Les tremblements de terre dévastateurs de février qui ont frappé la Turquie et la Syrie ont intensifié la crise socio-économique en Syrie, tuant plus de 6 000 personnes, détruisant quelque 10 000 bâtiments et laissant environ 265 000 personnes sans abri. Les tremblements de terre ont causé plus de 5 milliards de dollars de dommages physiques directs en Syrie et une contraction de 5,5 % de son PIB, déjà passé de 67 milliards de dollars en 2011 à 12 milliards de dollars en 2022, selon la Banque mondiale. Ils ont privé de nombreuses familles de leur principal soutien, rendant des millions de personnes dépendantes de l’aide humanitaire
Les salaires du secteur public ont chuté précipitamment, forçant les travailleurs à prendre un deuxième emploi et détruisant tout soutien restant au régime d’Assad. L’année dernière, des grèves et des manifestations ont éclaté à Soueïda, Daraa et Idlib pour protester contre la détérioration des conditions.
Alors que la Ligue arabe a réadmis Assad après l’avoir suspendu au début de la guerre par procuration et que les États du Golfe ont rétabli leurs relations avec Damas, cela n’a entraîné ni investissement ni aide significative, sapant la dernière chance de survie du régime d’Assad.
L’économie est aujourd’hui en chute libre. Entre février et novembre 2023, la livre syrienne a perdu la moitié de sa valeur par rapport au dollar américain, ce qui a fait grimper l’inflation de 88 %, soit le double du taux d’inflation de l’année précédente, selon le Programme alimentaire mondial, en raison d’un accès réduit aux biens, de chaînes d’approvisionnement perturbées et de coûts de distribution plus élevés. Le Centre syrien de recherche politique a déclaré que plus de la moitié des Syriens vivaient dans une pauvreté abjecte, incapables de répondre à leurs besoins alimentaires de base.
L’ONU a demandé 4,07 milliards de dollars pour financer sa réponse en Syrie cette année et n’en a reçu jusqu’à présent que 31,6 %.

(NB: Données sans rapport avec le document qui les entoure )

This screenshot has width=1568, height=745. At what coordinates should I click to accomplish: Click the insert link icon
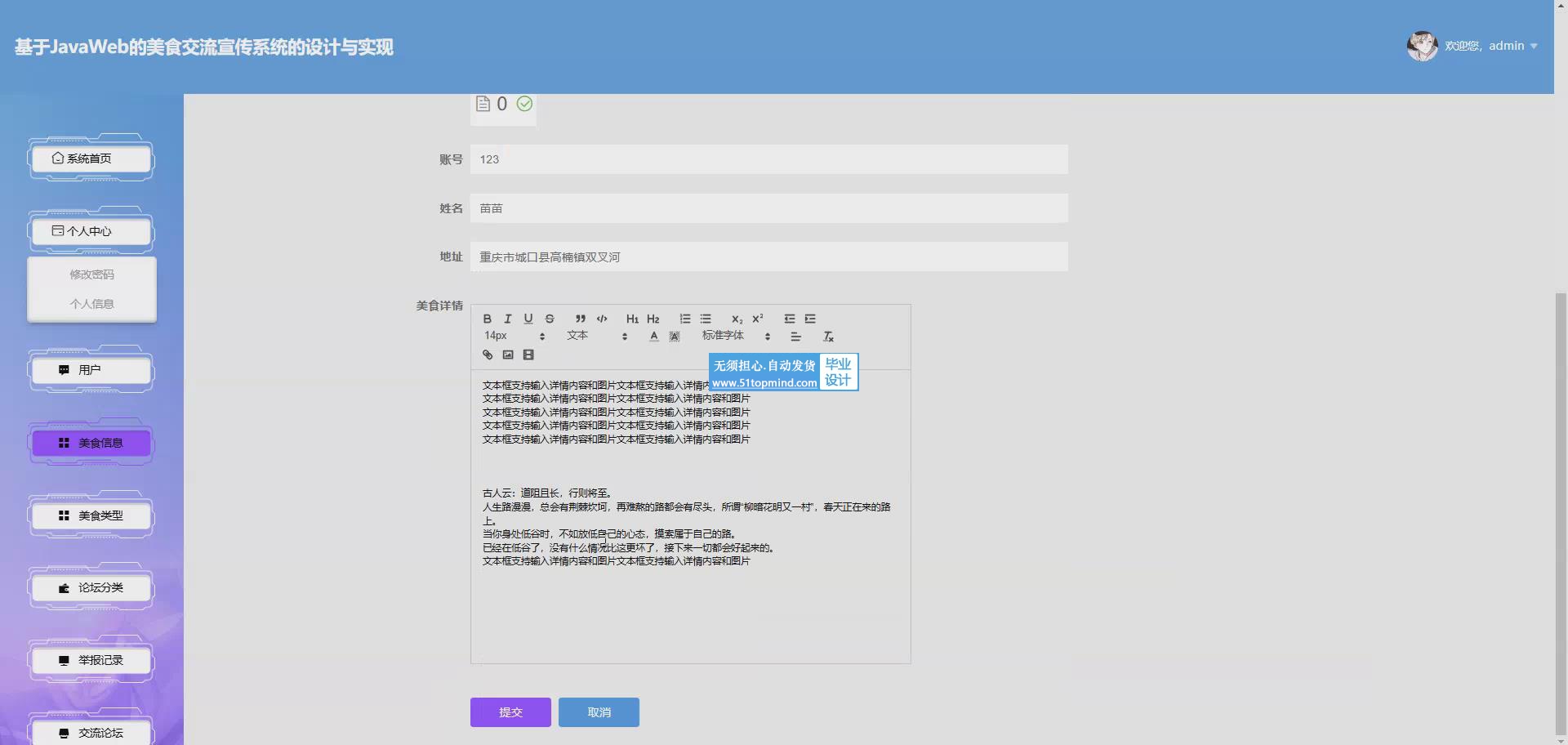click(x=488, y=355)
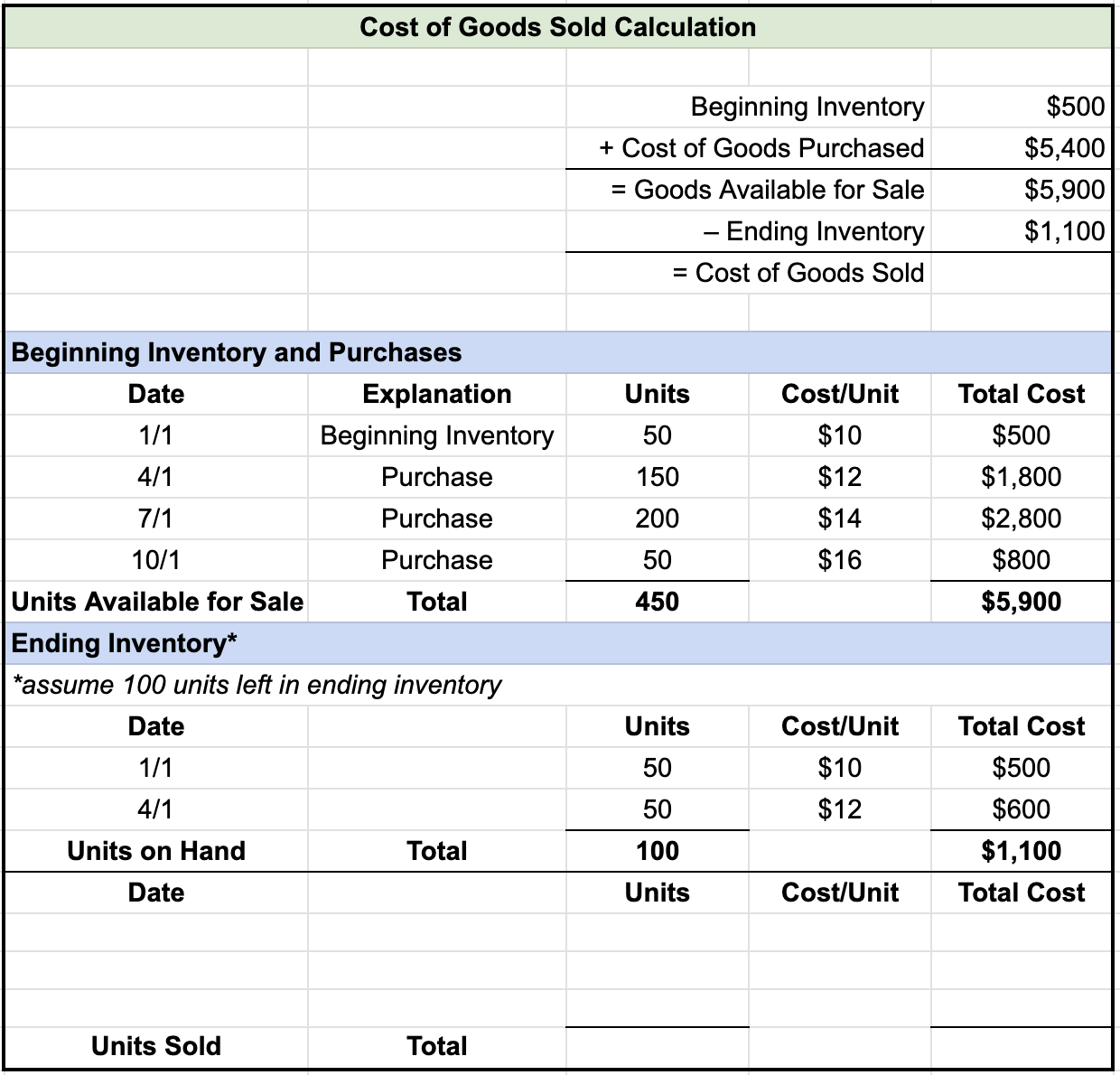This screenshot has width=1120, height=1075.
Task: Select the 450 total units cell
Action: coord(657,601)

Le rapport de la Banque mondiale publié au printemps dernier s’attend à ce que la contraction économique prolongée de la Syrie persiste en 2024, avec une baisse supplémentaire de 1,5 %, en supposant que le conflit soit largement contenu, avec une baisse des subventions gouvernementales pour la nourriture et le carburant. Cette situation vraiment désespérée est appelée à s’aggraver à mesure que les groupes rivaux et leurs soutiens se partagent le pays.